Martin Heidegger si chiedeva cosa significa pensare ma, pur differenziando il pensiero dalla scienza e dal calcolo, non dava una risposta. Martin pensatore, come lo chiamava con affetto e con ironia il fratello Friz  - il vero filosofo di famiglia -  prendeva le distanze anche dalla stessa tradizione razionale e critica della filosofia occidentale che identificava, un po’ troppo facilmente, con la metafisica dalla quale, a suo dire, era necessario uscire per non permanere nell’oblio dell’essere. Ma se tagliamo i ponti anche con la tradizione critica non sappiamo davvero più “cosa significa pensare” e rimaniamo in balìa non solo di un essere che non sappiamo perché, come e quando si manifesterà ma restiamo confusi anche, molto più prosaicamente, dal conformismo e dalle molte chiacchiere di cui è fatta gran parte della nostra vita. In fondo, la scelta più stupida che possiamo fare è proprio liberarci del grande patrimonio umanistico della tradizione critica della filosofia che è il dialogo che alimenta la nostra intelligenza e la nostra anima.

Che cosa significa pensare? Pensare equivale a giudicare e giudicare significa distinguere. La distinzione è non solo il frutto del genio italiano ma anche il filo d’Arianna che si rende visibile nel grande arabesco della storia della filosofia. L’identificazione delle cose, delle azioni e delle idee può avvenire solo sulla base di una differenza in cui il soggetto pensato è distinto da ciò che non è. Dei cinque generi sommi del Sofista platonico - il dialogo dove si consuma il parricidio di Platone nei riguardi del venerando e terribile padre Parmenide -  è proprio il Diverso ad essere centrale perché pervadendo gli altri quattro ne rende possibile esistenza e riconoscenza. L’atto della distinzione è già, lo si sappia o no, pensiero storico perché è proprio nella storia che si può esprimere il pensiero come facoltà del giudizio. L’attività distinguente è propria del giudizio che ha per sua “materia” l’intuizione per cui se è lecito chiedersi “cosa significa pensare”, è illecito chiedersi “quando s’inizia a pensare” giacché quando lo si fa già si sta pensando perché si è già intuito. Il giudizio è proprio la sintesi ben rotonda di forma e forma ossia della forma spirituale che si forma su un’altra forma che, superata, funge in quel momento da materia. E’ questo il movimento stesso della storia per cui il pensiero ha per sua materia l’intuizione e l’intuizione si basa sulla passione, mentre la vita etica nasce sulla fame o sulla cupiditas e la vitalità afferra di volta in volta nella molteplicità dei desideri e dei sentimenti e delle cupiditates ciò che vuole per affermarsi e uscire dall’indistinto e dal moto ondoso dei sentimenti sempre oscillanti.

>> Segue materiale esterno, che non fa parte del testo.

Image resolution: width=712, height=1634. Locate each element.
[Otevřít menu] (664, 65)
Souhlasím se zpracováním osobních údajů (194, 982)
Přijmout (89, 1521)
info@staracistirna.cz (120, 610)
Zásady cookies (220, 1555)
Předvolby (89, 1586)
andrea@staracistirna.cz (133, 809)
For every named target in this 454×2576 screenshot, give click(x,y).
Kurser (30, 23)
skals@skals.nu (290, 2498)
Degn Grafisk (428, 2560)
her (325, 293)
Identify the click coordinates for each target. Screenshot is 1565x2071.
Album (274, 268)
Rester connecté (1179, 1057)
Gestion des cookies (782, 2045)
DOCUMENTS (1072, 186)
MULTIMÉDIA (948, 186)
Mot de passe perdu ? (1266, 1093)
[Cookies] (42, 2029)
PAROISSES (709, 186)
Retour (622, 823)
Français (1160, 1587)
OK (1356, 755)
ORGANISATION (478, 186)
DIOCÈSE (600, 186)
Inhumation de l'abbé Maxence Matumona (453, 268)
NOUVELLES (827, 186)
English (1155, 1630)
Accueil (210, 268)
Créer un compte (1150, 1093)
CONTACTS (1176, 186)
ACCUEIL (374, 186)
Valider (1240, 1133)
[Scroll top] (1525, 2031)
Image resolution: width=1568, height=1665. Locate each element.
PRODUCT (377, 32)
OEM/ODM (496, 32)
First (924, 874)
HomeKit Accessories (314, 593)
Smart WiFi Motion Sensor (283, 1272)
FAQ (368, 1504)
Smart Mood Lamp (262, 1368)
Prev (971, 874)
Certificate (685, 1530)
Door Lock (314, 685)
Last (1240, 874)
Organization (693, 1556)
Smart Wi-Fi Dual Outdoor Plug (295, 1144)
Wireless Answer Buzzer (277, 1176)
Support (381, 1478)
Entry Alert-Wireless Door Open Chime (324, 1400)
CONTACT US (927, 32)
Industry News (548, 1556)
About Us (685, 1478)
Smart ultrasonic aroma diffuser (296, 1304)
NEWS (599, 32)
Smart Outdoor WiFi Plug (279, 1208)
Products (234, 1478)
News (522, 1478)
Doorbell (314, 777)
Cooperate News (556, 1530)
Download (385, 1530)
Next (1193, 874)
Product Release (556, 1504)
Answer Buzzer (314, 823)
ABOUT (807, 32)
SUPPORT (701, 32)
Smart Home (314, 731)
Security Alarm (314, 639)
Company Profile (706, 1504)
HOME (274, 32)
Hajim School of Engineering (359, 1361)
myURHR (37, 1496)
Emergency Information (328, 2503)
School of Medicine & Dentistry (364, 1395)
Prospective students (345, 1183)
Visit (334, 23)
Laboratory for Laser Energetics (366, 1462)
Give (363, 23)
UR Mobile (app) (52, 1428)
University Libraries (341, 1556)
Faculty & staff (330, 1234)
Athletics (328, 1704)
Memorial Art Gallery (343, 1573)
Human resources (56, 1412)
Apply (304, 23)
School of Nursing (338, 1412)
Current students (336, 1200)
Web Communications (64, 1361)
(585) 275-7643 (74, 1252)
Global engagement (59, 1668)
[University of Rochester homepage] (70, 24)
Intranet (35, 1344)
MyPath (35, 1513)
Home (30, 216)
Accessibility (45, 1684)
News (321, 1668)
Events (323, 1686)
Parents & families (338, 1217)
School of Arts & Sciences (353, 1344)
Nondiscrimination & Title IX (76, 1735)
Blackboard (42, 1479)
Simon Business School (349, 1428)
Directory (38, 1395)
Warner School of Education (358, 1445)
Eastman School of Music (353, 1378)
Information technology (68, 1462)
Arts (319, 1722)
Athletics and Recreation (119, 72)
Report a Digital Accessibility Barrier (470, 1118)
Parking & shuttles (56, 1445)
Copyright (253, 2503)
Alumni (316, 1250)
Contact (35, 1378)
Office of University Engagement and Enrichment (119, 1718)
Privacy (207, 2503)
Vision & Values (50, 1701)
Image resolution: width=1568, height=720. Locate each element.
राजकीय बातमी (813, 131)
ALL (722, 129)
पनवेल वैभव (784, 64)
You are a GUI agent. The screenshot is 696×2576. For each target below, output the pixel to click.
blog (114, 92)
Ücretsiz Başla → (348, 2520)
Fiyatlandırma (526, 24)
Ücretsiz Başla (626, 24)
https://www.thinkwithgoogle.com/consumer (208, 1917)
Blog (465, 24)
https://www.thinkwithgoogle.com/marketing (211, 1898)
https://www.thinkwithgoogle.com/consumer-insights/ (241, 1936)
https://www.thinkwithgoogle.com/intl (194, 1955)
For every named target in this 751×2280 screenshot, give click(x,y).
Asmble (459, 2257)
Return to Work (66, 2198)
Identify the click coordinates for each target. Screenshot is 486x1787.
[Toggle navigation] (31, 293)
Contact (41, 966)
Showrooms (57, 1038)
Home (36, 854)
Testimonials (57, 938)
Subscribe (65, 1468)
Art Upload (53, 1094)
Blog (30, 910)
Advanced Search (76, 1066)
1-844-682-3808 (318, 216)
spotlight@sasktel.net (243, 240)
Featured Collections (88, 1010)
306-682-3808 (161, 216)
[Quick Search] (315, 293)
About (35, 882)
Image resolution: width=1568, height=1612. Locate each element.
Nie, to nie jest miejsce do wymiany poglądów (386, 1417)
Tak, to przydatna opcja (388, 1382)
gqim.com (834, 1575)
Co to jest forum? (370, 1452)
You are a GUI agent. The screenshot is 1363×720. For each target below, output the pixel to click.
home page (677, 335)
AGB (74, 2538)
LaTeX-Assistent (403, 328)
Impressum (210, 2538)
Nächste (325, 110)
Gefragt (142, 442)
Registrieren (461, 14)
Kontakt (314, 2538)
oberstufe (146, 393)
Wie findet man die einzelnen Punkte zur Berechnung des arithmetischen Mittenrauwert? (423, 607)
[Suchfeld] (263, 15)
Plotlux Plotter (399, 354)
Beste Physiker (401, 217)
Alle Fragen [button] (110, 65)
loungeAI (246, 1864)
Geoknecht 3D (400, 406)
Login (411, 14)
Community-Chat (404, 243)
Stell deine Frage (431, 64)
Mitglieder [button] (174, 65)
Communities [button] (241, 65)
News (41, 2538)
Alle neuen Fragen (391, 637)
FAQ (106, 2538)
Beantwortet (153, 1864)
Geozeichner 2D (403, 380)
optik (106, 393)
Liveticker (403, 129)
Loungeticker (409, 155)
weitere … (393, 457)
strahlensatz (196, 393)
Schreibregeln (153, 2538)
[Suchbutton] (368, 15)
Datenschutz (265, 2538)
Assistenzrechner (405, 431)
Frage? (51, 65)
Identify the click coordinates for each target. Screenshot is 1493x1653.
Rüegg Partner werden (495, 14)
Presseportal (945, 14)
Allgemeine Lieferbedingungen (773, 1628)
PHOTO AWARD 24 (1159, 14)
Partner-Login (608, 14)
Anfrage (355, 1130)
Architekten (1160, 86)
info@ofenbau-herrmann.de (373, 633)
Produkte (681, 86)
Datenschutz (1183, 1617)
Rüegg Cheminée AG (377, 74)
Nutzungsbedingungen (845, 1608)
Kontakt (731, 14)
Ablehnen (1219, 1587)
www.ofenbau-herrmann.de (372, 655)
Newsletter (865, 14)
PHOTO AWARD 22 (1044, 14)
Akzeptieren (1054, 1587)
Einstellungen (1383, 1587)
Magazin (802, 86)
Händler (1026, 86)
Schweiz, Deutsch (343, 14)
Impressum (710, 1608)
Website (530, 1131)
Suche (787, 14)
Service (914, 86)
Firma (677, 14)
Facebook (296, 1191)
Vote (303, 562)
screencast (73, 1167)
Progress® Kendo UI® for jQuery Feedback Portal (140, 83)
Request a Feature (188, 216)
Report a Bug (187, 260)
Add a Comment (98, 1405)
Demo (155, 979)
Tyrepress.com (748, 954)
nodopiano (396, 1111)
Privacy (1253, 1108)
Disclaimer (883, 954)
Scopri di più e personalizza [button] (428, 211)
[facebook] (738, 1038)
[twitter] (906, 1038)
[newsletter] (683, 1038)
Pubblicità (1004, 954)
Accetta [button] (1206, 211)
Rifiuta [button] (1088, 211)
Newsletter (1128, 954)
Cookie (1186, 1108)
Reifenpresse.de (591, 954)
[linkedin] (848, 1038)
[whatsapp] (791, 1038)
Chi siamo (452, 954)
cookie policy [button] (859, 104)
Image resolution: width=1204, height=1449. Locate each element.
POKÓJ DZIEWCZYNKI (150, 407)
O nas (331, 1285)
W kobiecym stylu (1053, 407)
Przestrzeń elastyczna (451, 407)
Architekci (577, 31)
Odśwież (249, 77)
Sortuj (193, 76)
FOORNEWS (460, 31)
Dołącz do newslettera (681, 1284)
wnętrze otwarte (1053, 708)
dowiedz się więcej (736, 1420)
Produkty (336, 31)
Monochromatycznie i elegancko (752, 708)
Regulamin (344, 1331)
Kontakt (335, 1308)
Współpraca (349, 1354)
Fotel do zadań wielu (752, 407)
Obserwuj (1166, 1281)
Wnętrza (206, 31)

Immaginare un essere immobile come un Dio solitario, imbattibile nella sua solitudine intangibile e senza pena, è appunto immaginare mentre pensare equivale proprio a smuovere l’immobilità dell’essere fisso e in pantofole e riconoscere che si può pensare ossia giudicare proprio perché l’essere non è né uno né molti ma uno-molti ossia differenziato. L’esigenza di salvaguardare l’essere trasportandolo in un mondo sopra il mondo o in una storia sopra la storia nasceva dalla confusione tra pensiero e matematica o pensiero e astratto o pensiero ed empiria, ma una volta conquistata proprio la differenza tra i diversi atti spirituali e mostrato che pensare non è né calcolare né generalizzare ma distinguere, allora, non serve più rifugiarsi sotto la barba di un Dio ascoso e monastico. Se il pensiero è storia, allora, le categorie del pensiero sono gli stessi atti vitali della nostra esperienza che si lasciano predicare cioè pensare concettualmente anche se  - e proprio perché -  non sono concetti ma, come dice la felice espressione di Croce, potenze del fare.

Il pensiero distinguente o giudizio storico è la medesima dottrina delle categorie che lo stesso Croce distingueva con un eccesso di zelo nel timore di cadere in una nuova forma di teologia panlogistica o di mistico idealismo attuale alla maniera di Gentile e della sua scuola. Ma se al di là della Logica ci fosse per davvero una Dottrina delle categorie, allora, ci troveremmo dinanzi ad una doppia logica o a una logica ulteriore, laddove invece il pensiero nel suo esercizio di distinzione altro non fa che variare contenuto o materia o categoria o predicato o esperienza e così è esso stesso come pensiero della differenza, in cui il reale mostra il volto razionale, la dottrina delle categorie.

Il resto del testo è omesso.